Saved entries
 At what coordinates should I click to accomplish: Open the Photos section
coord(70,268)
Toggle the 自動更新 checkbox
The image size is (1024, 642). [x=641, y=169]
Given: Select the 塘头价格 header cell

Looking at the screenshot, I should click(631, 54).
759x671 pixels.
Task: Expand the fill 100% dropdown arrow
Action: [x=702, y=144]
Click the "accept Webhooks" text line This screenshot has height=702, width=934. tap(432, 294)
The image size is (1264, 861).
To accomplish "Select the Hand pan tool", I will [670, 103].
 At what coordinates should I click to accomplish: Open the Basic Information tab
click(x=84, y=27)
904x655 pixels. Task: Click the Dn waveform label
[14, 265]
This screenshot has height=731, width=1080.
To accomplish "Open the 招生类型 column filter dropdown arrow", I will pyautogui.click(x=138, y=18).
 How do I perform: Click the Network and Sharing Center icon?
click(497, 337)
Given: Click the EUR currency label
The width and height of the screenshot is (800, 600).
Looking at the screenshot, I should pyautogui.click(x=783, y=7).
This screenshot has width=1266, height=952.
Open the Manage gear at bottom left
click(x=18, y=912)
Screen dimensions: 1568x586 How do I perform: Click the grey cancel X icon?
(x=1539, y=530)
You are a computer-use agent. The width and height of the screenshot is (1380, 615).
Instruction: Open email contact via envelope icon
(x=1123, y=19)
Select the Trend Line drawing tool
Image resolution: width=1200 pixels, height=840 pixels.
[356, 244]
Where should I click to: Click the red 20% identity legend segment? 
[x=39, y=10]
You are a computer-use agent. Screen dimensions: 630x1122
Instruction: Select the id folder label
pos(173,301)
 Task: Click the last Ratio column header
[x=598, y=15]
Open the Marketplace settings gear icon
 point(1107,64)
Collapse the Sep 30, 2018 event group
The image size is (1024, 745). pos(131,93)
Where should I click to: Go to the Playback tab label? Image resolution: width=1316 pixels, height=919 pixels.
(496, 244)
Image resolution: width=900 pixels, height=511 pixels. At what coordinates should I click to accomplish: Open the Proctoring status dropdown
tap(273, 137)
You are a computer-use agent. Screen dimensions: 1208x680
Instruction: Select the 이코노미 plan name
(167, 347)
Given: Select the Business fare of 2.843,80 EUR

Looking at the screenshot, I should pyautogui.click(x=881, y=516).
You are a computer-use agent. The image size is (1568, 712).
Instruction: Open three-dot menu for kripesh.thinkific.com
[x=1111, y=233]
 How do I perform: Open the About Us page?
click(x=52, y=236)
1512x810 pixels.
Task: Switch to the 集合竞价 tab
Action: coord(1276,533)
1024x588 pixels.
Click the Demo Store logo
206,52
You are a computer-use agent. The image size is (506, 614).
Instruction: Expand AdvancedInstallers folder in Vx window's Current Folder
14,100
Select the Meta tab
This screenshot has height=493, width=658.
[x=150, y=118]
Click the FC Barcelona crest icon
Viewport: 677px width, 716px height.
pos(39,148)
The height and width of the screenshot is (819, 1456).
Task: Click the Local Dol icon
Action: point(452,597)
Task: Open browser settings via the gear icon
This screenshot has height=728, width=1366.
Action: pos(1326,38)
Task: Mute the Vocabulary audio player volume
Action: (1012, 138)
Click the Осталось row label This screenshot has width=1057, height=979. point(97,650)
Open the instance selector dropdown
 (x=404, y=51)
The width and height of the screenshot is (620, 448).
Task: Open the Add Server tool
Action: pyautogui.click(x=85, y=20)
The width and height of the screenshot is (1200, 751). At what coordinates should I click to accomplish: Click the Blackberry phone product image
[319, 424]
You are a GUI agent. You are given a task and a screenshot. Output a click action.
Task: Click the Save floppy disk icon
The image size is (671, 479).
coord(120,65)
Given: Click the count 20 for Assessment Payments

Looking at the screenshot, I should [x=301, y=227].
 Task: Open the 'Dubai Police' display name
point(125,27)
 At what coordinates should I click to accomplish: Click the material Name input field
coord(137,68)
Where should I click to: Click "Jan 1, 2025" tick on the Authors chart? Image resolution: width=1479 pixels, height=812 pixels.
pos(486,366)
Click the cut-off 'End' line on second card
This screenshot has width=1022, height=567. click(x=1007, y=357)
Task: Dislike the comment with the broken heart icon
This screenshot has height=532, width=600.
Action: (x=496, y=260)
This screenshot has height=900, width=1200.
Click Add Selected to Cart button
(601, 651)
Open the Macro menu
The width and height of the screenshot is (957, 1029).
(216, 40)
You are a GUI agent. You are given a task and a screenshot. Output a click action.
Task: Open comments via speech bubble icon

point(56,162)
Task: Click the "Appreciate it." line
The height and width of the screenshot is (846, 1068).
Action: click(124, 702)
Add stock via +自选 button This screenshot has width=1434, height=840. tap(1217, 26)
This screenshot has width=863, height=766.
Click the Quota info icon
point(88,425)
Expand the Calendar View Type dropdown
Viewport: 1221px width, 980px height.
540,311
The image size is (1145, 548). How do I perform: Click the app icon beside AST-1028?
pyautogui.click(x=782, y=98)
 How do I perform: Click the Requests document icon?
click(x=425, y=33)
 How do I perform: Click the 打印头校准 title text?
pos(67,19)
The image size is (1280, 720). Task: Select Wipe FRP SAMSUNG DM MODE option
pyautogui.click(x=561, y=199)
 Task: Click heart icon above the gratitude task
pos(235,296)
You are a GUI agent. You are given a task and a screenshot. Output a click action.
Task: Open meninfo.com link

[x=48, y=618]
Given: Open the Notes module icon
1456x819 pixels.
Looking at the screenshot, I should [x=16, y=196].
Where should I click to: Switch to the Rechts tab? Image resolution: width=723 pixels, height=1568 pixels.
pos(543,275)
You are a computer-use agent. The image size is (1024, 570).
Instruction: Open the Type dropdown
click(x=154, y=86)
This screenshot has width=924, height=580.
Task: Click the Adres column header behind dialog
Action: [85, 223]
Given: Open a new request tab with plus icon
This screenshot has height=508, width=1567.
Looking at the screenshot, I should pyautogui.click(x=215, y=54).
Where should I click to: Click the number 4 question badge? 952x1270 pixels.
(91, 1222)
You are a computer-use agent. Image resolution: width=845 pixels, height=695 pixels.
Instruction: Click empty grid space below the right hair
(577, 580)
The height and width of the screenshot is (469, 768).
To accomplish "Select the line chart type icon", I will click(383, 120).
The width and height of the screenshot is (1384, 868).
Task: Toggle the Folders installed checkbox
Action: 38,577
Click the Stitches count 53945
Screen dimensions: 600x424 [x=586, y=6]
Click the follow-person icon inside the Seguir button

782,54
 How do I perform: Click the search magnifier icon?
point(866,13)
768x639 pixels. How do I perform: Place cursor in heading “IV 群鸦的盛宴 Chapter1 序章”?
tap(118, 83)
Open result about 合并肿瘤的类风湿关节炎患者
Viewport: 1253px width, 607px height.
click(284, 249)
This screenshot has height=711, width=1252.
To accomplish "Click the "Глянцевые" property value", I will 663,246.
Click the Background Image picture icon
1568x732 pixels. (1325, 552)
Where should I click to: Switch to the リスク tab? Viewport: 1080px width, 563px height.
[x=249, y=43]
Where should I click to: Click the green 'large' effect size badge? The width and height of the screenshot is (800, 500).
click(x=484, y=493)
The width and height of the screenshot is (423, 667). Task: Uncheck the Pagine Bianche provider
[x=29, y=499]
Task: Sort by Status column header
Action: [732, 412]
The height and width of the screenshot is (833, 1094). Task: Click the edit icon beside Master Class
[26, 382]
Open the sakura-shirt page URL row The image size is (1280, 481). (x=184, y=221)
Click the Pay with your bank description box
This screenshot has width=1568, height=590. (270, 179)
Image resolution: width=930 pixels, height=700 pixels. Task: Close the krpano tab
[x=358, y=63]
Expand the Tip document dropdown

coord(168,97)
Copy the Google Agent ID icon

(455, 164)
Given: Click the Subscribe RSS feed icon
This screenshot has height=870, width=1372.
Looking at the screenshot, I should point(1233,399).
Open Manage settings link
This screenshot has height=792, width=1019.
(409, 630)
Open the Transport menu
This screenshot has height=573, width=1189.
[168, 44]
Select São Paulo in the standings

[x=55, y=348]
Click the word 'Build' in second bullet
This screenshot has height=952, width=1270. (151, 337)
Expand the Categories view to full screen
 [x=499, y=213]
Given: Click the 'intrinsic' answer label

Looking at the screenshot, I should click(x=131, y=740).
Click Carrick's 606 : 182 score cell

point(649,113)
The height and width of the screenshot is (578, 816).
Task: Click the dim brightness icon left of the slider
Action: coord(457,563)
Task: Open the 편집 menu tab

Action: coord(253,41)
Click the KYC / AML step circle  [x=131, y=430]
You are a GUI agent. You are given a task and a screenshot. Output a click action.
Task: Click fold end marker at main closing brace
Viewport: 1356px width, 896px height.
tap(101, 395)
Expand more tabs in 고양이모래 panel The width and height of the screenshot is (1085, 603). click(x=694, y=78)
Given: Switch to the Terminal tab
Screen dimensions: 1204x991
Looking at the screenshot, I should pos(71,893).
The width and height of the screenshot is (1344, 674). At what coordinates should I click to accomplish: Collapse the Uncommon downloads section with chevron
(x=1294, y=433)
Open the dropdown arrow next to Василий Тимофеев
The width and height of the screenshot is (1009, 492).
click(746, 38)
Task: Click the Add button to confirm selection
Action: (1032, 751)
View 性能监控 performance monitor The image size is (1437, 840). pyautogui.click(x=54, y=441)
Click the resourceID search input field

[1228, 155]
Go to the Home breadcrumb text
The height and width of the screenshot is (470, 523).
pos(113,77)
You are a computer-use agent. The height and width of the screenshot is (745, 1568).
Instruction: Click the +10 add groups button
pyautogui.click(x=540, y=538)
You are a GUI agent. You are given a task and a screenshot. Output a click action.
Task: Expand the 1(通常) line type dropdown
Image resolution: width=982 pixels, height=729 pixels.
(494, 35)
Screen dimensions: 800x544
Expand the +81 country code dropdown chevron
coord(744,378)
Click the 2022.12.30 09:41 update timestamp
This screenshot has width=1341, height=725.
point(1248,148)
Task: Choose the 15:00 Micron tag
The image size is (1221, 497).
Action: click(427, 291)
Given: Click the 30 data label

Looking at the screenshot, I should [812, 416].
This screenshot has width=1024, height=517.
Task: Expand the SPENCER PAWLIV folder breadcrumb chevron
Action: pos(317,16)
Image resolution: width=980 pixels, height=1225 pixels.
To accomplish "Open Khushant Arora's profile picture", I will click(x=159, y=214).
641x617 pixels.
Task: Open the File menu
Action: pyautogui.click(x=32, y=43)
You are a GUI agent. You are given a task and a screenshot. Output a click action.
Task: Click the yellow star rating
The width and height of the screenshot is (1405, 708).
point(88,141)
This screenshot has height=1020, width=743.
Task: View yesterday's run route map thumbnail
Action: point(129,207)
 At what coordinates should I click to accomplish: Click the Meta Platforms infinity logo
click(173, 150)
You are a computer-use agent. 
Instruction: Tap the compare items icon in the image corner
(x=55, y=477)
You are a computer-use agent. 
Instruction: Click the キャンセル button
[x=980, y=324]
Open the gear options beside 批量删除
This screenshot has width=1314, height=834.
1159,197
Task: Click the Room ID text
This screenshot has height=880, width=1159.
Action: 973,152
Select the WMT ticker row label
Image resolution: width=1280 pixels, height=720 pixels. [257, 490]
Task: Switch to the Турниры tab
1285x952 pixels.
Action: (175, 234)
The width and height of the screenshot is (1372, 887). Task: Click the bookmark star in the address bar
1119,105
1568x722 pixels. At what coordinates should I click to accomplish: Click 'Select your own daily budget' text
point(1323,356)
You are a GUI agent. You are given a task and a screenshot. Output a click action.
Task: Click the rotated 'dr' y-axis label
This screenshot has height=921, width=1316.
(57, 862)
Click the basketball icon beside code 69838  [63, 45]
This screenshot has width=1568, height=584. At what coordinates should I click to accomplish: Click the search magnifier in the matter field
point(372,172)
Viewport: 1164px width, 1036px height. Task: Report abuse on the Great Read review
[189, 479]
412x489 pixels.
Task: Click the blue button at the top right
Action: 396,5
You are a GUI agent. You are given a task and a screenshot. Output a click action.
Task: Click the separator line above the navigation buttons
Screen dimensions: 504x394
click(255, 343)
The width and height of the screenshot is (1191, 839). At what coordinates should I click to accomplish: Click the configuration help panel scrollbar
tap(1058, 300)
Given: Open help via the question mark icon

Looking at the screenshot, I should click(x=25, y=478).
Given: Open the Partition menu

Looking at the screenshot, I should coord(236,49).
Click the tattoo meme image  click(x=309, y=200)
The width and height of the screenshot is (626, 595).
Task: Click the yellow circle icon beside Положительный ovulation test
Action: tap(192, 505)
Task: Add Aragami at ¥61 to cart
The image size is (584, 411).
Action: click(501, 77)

Your instructions
Return, from the data, each line that has the word "computer" in it.

Written response
You are a computer-use agent. The width and height of the screenshot is (1380, 615).
You are a computer-use agent. Screen dimensions: 630x1122
You are a computer-use agent. Screen dimensions: 1208x680
You are a computer-use agent. The image size is (1568, 712).
You are a computer-use agent. The image size is (506, 614).
You are a computer-use agent. The image size is (1024, 570).
You are a computer-use agent. Image resolution: width=845 pixels, height=695 pixels.
You are a computer-use agent. The height and width of the screenshot is (745, 1568).
You are a computer-use agent. 
You are a computer-use agent. 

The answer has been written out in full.